***** Dataset entries *****

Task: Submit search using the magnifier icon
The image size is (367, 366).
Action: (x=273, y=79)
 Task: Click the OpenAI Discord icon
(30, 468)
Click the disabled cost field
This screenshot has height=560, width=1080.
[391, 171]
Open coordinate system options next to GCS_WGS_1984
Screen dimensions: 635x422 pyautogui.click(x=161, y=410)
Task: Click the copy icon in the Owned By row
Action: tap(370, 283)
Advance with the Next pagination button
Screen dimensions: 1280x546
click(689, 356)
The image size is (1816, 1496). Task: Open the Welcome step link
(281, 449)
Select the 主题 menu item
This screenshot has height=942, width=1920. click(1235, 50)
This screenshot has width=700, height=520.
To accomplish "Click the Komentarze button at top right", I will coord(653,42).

*****

**Your goal:**
Copy out every line of the entries above, leaving each character unchanged.

**Answer in full:**
Task: Submit search using the magnifier icon
The image size is (367, 366).
Action: (x=273, y=79)
 Task: Click the OpenAI Discord icon
(30, 468)
Click the disabled cost field
This screenshot has height=560, width=1080.
[391, 171]
Open coordinate system options next to GCS_WGS_1984
Screen dimensions: 635x422 pyautogui.click(x=161, y=410)
Task: Click the copy icon in the Owned By row
Action: tap(370, 283)
Advance with the Next pagination button
Screen dimensions: 1280x546
click(689, 356)
The image size is (1816, 1496). Task: Open the Welcome step link
(281, 449)
Select the 主题 menu item
This screenshot has height=942, width=1920. click(1235, 50)
This screenshot has width=700, height=520.
To accomplish "Click the Komentarze button at top right", I will coord(653,42).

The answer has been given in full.